### Work item
Locate "700x394 pixels." in the data below, then output the line it is on and all following lines through the last, word for word. Skip any pictures.

### Input material

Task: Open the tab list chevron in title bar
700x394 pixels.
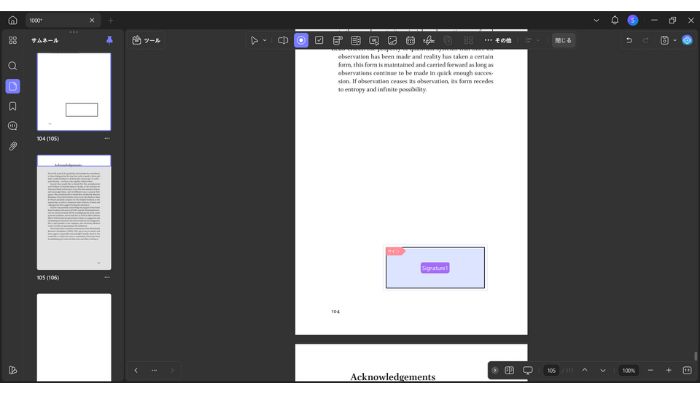Action: point(596,20)
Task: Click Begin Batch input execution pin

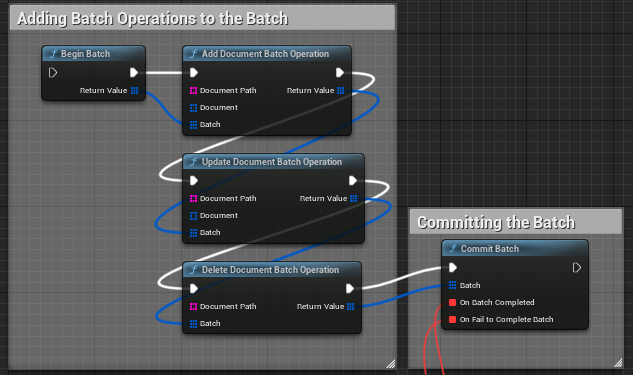Action: tap(53, 73)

### Output of the exercise
700x394 pixels.
Action: point(596,20)
Task: Click Begin Batch input execution pin

Action: tap(53, 73)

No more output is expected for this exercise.